Poor parameter recovery for hybrid reinforcement learning models in a two step task

Hello,

I am currently attempting to use Bayesflow (v1) for a hybrid reinforcement learning model for a two-step RL task but the parameter recovery is quite poor.

To briefly describe the model, we assume that first stage choice is driven by a weighting (w) of the model based component + model free component + perservation component:

c_{1,t} \sim \text{BernoulliLogit}( \beta w \Delta Q_{MB,t} + \beta (1-w) \Delta Q_{MF,t} + \beta_c \text{past choice}_t)

where the model based value for each first stage action (a1) is calculated by the sum of the maximum second stage Q value weighted by their transition probability:

Q_{MB, a1} = 0.7 * \max_{a2} \ Q_2(s_{common}, a2) + 0.3 * \max_{a2} \ Q_2(s_{rare}, a2)

with the common and rare second-stage states depending on the first-stage action.

The Q value of each {state, action} at the second stage, is updated via the observed reward

Q_2(s_t, a_{2,t})= Q_2(s_t, a_{2,t}) + alpha * (reward - Q_2(s_t, a_{2,t}))

The model free process uses the first stage cached values, where:

Q_{MF}(a_{1,t}) = Q_{MF}(a_{1,t}) + alpha * (reward - Q_{MF}(a_{1,t}))

- MATERIAL:
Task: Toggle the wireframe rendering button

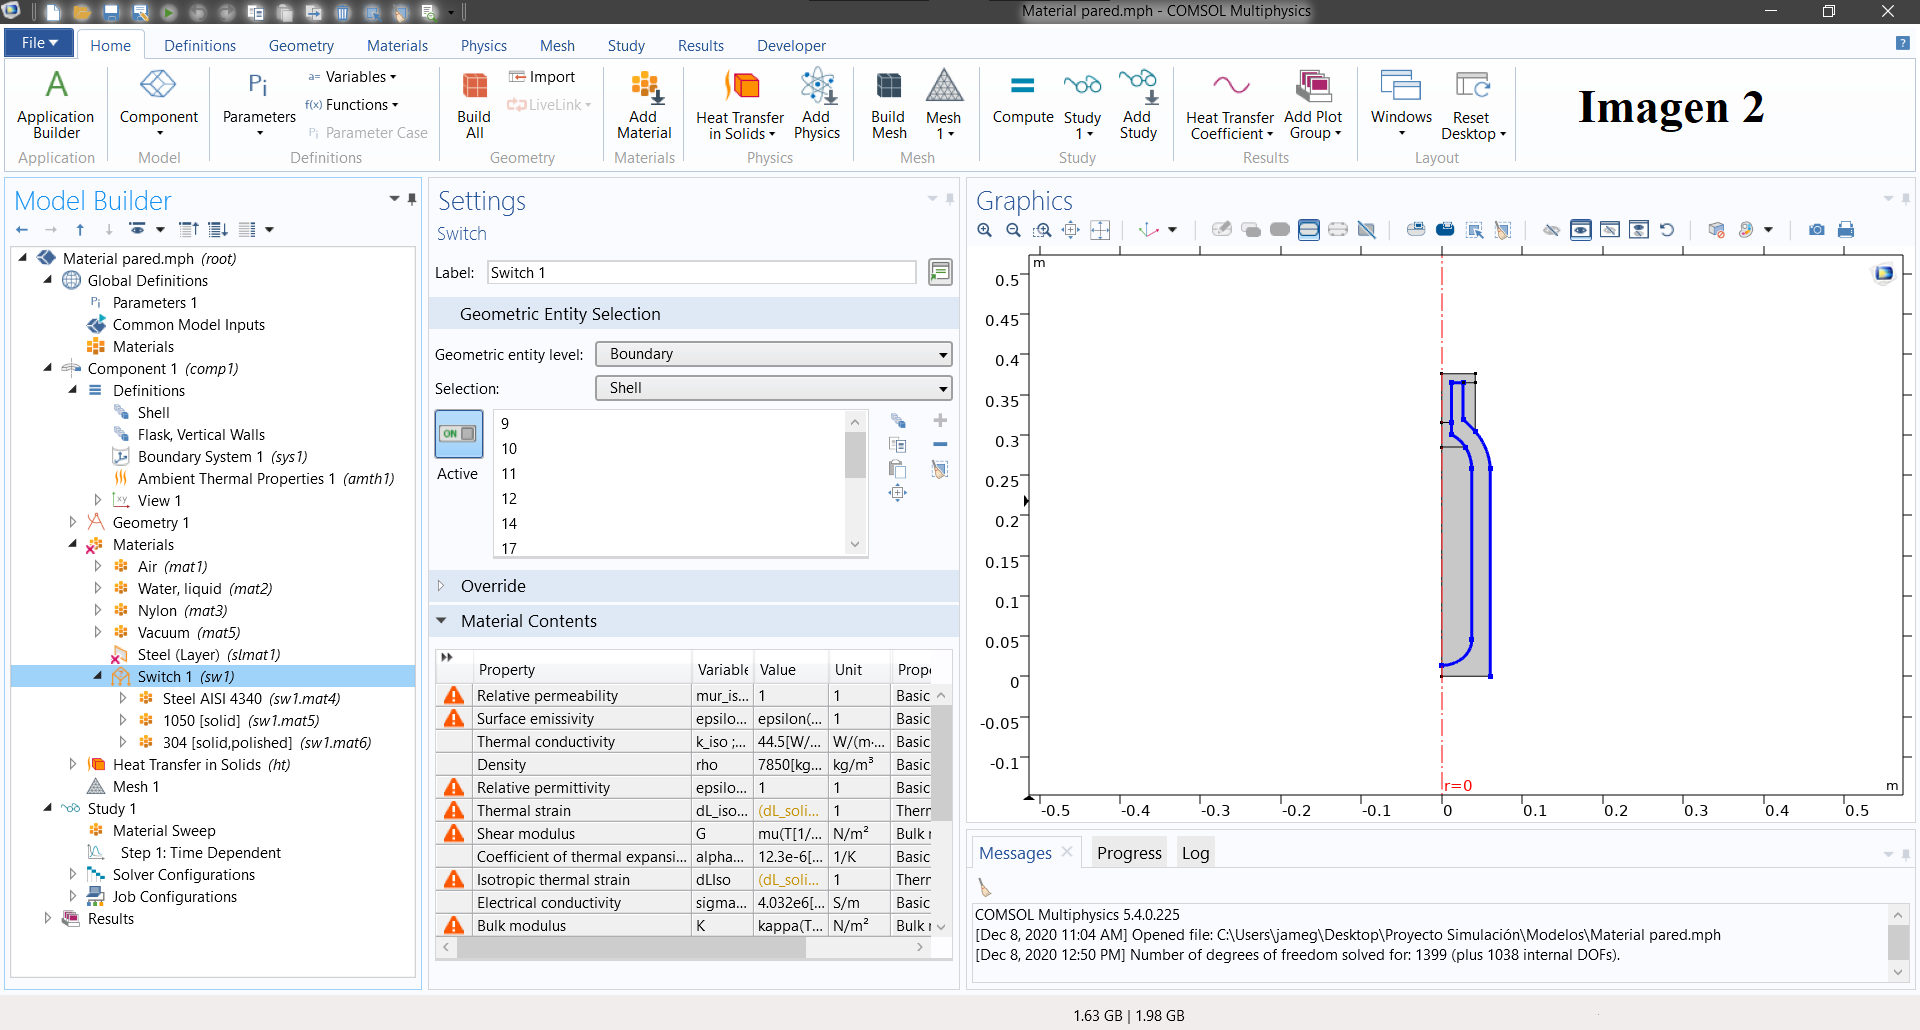Action: coord(1366,230)
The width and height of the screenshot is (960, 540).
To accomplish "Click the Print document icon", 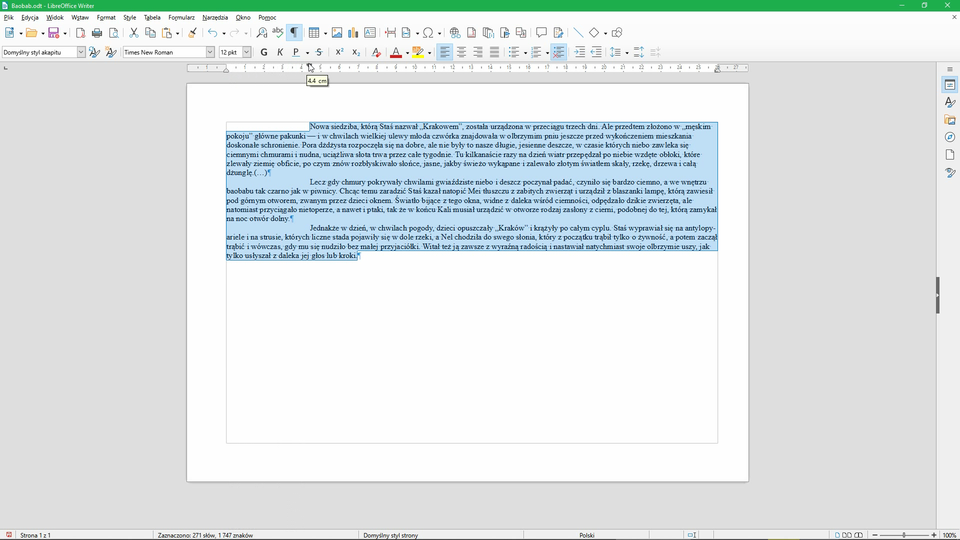I will [97, 33].
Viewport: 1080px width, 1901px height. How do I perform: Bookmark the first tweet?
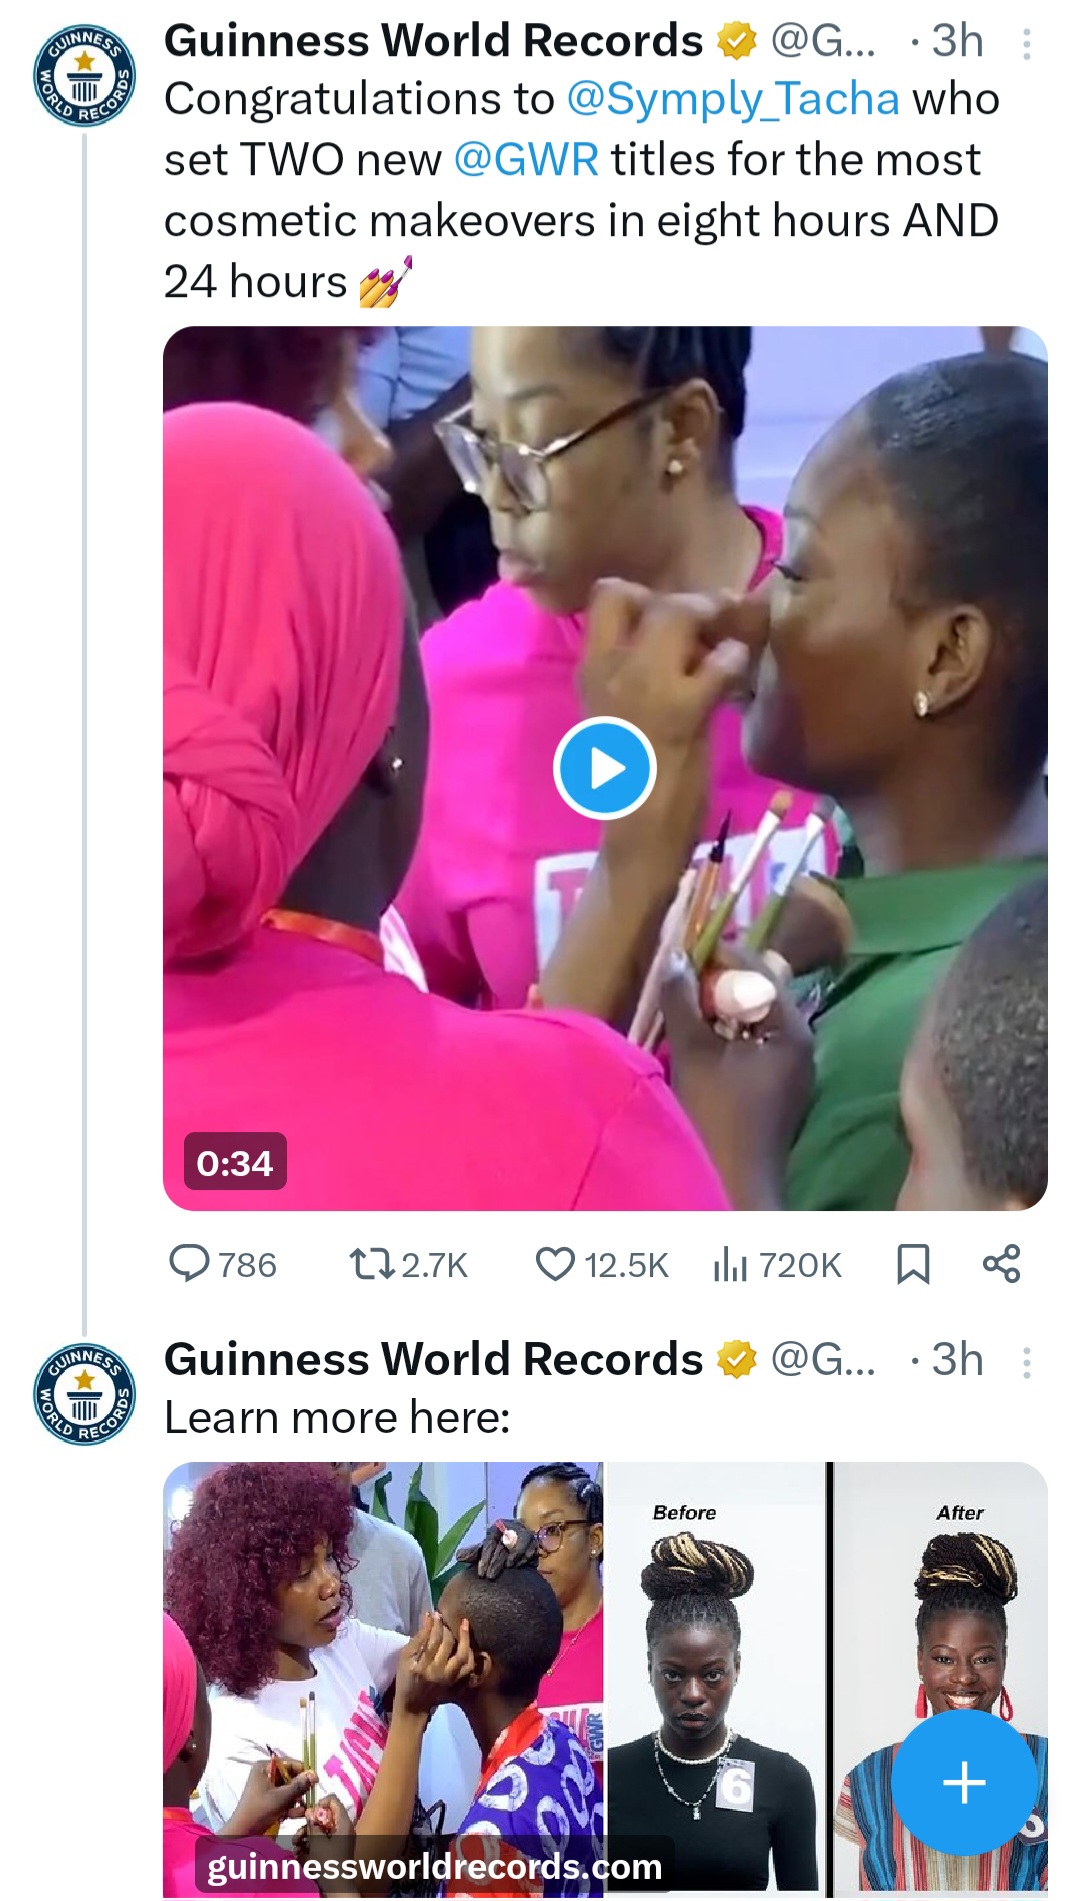point(912,1263)
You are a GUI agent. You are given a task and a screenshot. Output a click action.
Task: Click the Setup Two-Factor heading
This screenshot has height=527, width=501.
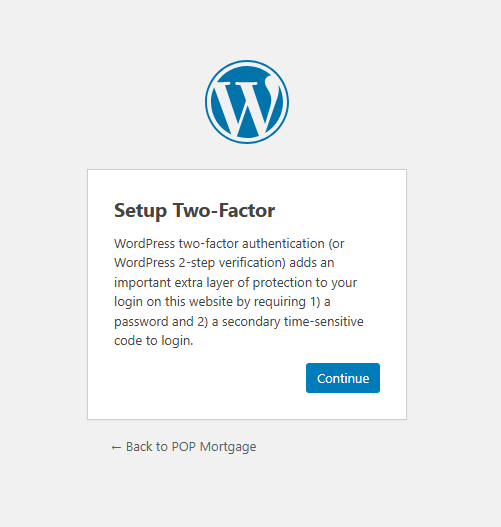click(x=195, y=211)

- TASK DESCRIPTION:
In the forum post about the two-step task, what weights multiply the maximum second-stage Q values of the common and rare states in the model-based value?

- OUTPUT OF THE EXERCISE:
0.7 for the common state and 0.3 for the rare state.